Thursday, March 26, 2020

Oscars 2020 Red Carpet Rundown: The WTF!

My dear readers, it seems like just a month and a half ago we began our Oscars coverage and now all of a sudden we've come to the end! The fun part of dragging this out over many weeks is that we've all forgotten just how bananas it got for a few people. Let's refresh our memories. 

THE WTF

Sandra Oh!
To me, this is the gown version of a meticulously groomed french poodle dyed the exact color of a Wawa napkin. The extreme puffed sleeves push it generously into WTF territory. And lo, I say to thee for the last time during the Oscars...

Timothée Chalamet!
My best guess is that Tim is trying to get a reboot of The Flamingo Kid greenlit. Either that or he is gonna say, "You fellas have nothing to worry about," before having a joy ride in a Ferrari. These are the only two acceptable explanations for this get up.

Saoirse Ronan!
The bathing suit top is not great, the wallpaper skirt is worse, but the double ruffle peplum is TRULY UNHINGED.

Anthony Ramos!
It's a lot of look. The cravat, the necklace, this specific jacket... it's a lot.

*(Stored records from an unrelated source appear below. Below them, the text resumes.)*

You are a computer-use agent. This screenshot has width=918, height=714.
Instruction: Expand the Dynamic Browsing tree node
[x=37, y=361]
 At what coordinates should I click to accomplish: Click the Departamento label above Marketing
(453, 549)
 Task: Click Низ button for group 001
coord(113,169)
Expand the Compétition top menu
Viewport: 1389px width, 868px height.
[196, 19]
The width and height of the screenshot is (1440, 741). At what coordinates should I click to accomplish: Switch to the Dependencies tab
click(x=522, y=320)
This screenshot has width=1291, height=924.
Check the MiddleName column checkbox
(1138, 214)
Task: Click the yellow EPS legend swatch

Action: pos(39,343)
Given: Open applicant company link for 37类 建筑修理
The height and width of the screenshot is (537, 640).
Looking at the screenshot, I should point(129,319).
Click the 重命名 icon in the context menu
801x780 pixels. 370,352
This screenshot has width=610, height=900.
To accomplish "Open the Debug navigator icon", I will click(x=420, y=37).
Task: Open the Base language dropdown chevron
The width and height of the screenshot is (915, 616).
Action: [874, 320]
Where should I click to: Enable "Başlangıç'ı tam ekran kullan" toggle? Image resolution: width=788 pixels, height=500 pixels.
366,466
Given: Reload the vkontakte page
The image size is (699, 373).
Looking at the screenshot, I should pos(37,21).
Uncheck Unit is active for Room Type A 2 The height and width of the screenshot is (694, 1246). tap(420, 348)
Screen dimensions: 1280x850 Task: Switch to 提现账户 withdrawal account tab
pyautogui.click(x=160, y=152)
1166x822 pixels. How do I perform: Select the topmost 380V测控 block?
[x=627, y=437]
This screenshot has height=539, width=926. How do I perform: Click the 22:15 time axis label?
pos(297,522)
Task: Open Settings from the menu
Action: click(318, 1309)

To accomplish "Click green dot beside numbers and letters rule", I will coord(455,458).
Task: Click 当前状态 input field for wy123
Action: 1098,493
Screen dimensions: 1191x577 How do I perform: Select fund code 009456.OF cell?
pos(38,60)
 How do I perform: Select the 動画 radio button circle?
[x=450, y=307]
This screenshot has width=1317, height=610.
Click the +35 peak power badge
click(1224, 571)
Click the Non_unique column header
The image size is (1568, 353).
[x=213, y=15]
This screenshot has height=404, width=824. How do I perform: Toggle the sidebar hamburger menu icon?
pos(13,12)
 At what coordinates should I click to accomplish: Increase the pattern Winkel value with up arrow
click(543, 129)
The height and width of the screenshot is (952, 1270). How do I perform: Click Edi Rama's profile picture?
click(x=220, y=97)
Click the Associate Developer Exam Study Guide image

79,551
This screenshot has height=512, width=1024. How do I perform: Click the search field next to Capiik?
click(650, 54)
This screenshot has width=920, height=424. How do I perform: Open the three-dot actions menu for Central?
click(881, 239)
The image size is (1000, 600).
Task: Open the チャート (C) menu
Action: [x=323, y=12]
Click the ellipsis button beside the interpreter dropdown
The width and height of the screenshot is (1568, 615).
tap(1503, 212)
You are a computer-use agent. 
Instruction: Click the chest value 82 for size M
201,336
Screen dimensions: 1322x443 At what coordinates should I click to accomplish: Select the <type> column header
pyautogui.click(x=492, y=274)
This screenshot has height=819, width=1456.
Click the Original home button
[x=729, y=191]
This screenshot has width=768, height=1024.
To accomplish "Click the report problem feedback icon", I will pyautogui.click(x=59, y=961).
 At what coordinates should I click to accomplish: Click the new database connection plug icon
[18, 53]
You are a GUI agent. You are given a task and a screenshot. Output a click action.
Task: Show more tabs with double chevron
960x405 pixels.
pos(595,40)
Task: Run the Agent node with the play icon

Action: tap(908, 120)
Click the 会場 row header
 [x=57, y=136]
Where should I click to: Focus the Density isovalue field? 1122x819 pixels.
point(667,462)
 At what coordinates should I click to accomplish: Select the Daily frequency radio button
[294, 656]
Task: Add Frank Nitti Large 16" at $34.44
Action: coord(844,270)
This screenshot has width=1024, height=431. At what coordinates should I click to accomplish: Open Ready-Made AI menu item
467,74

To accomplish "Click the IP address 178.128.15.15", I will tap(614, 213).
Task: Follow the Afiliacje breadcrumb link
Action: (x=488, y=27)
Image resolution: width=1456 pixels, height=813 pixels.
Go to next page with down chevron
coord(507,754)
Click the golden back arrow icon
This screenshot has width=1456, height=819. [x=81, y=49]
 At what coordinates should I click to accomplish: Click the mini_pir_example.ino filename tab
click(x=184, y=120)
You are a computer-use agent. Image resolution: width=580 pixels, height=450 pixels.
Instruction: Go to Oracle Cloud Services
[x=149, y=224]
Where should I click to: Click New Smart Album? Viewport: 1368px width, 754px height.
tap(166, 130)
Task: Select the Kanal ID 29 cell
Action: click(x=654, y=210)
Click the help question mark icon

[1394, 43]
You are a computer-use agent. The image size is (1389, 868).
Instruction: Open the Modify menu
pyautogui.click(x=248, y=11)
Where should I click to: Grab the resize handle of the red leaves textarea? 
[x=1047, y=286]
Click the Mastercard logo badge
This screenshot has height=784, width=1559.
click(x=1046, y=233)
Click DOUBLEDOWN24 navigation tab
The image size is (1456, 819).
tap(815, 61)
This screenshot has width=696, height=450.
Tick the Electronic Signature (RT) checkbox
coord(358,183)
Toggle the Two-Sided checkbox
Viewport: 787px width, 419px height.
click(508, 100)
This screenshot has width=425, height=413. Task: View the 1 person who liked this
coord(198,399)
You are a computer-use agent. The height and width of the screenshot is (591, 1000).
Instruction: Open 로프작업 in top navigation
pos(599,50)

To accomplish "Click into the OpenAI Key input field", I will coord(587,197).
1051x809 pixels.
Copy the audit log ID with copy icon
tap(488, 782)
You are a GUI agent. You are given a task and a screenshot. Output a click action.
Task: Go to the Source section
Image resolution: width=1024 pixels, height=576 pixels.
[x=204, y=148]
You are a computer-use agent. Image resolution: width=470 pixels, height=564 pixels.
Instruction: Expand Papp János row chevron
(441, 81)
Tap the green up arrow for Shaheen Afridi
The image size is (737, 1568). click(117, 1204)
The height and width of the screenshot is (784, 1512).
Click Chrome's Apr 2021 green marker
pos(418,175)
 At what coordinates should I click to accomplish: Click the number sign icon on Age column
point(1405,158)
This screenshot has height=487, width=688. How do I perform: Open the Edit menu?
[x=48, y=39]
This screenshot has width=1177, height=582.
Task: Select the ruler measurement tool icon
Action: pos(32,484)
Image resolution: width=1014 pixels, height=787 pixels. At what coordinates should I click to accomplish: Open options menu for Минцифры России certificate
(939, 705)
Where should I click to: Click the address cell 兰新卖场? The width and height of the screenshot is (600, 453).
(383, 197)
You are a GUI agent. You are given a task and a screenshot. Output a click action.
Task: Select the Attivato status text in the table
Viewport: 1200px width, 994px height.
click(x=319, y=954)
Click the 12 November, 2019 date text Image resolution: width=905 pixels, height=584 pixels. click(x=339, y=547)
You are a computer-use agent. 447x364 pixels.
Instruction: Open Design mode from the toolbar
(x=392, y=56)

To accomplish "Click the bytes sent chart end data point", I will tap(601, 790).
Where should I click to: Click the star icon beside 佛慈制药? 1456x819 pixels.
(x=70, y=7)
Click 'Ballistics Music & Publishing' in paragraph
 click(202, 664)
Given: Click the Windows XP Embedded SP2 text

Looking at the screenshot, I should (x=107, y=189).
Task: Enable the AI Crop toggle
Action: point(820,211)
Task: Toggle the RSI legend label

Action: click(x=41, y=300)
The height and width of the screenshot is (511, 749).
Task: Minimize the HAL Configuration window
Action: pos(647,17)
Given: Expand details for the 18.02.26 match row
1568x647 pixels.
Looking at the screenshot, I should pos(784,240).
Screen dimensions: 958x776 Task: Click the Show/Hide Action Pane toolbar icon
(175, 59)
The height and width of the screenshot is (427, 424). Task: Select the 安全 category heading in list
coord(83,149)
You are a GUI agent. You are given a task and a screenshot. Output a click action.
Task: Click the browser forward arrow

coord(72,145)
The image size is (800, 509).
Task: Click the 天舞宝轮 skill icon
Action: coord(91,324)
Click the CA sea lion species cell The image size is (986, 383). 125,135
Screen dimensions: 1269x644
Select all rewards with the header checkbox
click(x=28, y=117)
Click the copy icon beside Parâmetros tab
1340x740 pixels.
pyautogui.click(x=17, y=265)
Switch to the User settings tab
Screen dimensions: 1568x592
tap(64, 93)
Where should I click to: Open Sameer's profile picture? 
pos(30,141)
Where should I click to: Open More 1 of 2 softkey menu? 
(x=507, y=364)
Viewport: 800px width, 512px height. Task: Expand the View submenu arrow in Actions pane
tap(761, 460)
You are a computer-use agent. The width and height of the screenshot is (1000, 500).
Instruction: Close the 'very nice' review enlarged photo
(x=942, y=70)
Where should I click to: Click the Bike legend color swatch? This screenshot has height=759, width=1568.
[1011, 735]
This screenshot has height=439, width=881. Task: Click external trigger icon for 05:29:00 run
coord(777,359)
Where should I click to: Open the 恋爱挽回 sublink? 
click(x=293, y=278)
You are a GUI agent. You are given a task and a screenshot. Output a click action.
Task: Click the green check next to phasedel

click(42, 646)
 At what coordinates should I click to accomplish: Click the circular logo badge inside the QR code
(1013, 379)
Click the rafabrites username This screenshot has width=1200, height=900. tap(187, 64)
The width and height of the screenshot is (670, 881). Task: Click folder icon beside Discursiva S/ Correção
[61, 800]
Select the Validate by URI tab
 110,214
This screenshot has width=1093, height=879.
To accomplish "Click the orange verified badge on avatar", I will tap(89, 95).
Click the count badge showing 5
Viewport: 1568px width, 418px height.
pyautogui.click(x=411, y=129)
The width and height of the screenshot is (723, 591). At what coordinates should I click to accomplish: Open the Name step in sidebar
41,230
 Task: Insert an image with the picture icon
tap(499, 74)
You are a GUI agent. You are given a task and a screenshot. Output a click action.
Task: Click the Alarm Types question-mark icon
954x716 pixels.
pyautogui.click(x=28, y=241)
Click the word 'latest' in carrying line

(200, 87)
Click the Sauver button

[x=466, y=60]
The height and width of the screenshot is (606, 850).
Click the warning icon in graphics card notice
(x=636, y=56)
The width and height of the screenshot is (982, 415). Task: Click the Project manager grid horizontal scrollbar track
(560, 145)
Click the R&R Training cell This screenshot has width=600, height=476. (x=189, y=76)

This could have easily gone into the Bad pile. But those shoes push the look firmly into WTF territory. 

Billie Eilish!
Me in quarantine, wearing couture and slippers.

Diane Warren!
To be honest, on a scale of 1 to Diane Warren, this is fairly tame. It's really the treble clef on the bedazzled bandana necklace that makes it oh so Diane Warren.

Kristen Wiig!
You may love lasagna but not as much as KW - she loves it so much she dressed as it! She's truly giving Garfield a run for his money. Time will tell, but I think this dress goes down in history for me as one I will forever remember like Demi Moore and her bike shorts. Welcome, Kristen, to my personal catalog of hilarious red carpet fashions. Truly, WTF!? It's a Full Tonga.



1 comment:

  1. Timothée Chalamet looks like fancy Janitor from Scrubs.